MATERIALS PROVIDED:
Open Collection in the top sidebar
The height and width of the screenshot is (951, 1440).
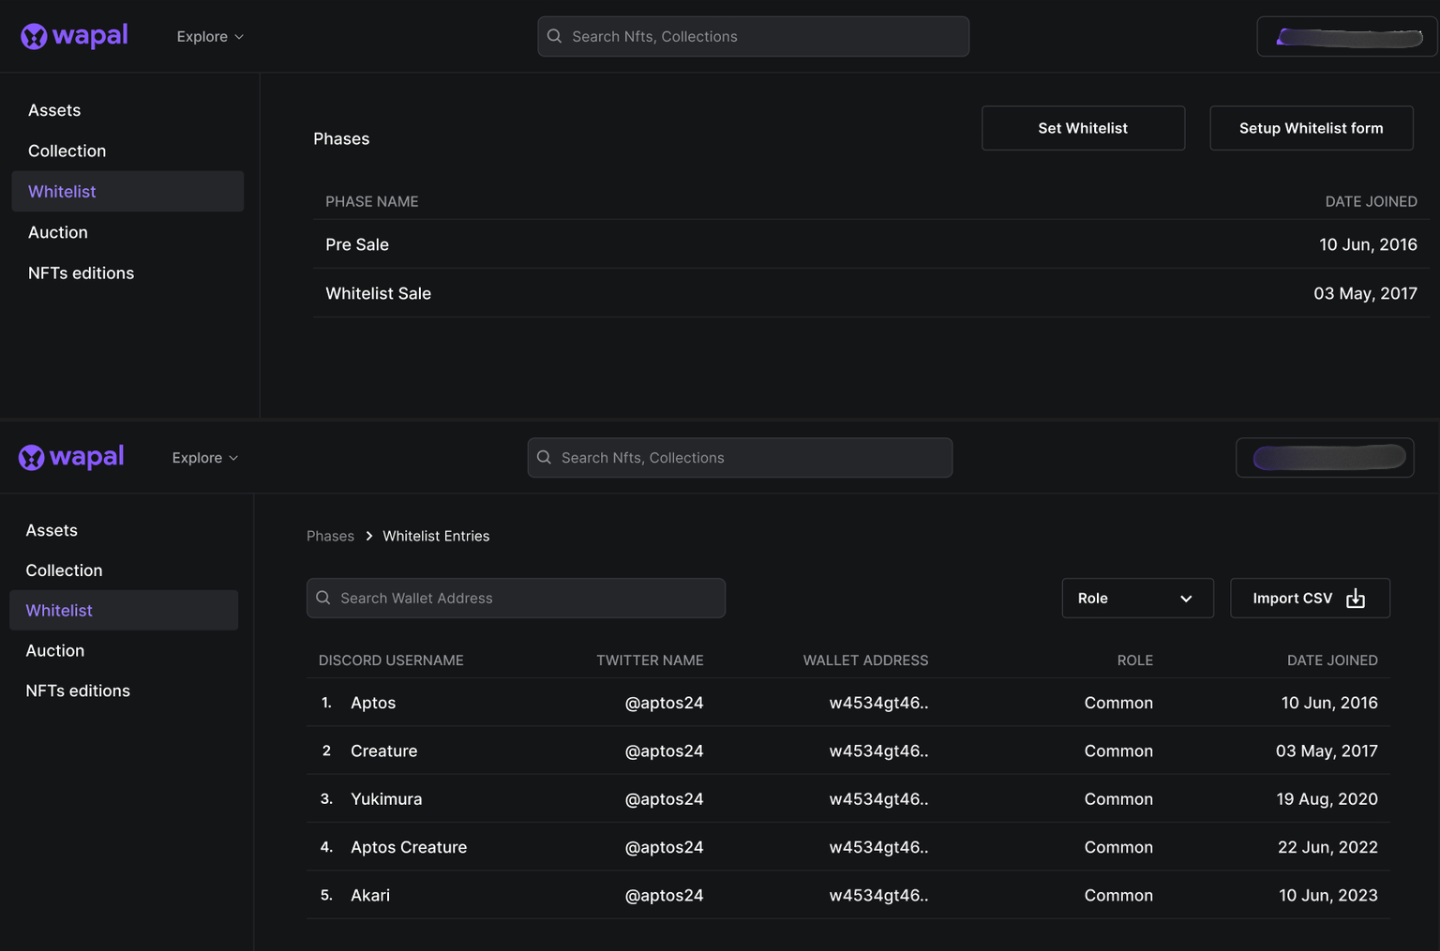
--
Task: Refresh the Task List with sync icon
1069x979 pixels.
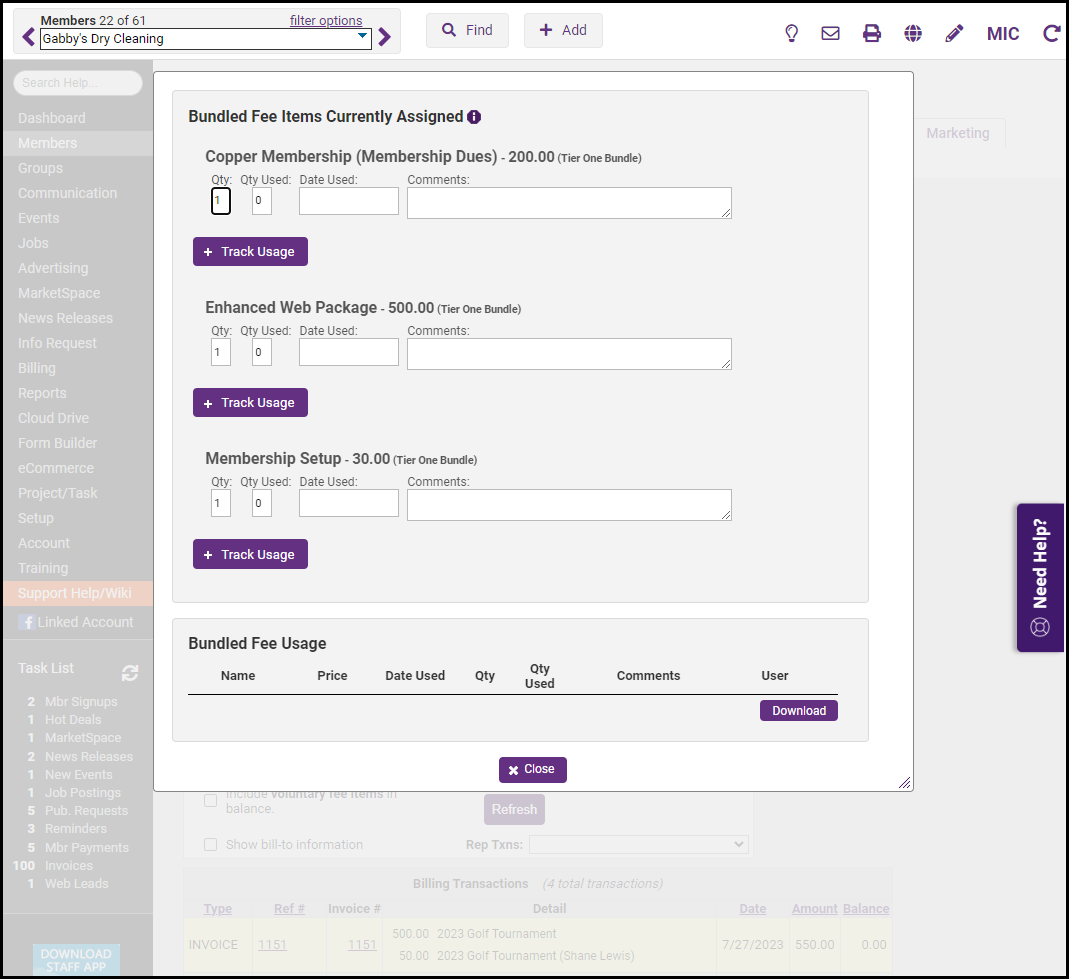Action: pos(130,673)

GIVEN PROBLEM: Edit the data between the line holding "Task: Refresh the Task List with sync icon" and the line holding "Action: pos(130,673)", inclusive, so that "sync icon" becomes "circular arrow icon" and nothing else changes. Return only those lines, with the pictures left out.

EXERCISE OUTPUT:
Task: Refresh the Task List with circular arrow icon
1069x979 pixels.
Action: pos(130,673)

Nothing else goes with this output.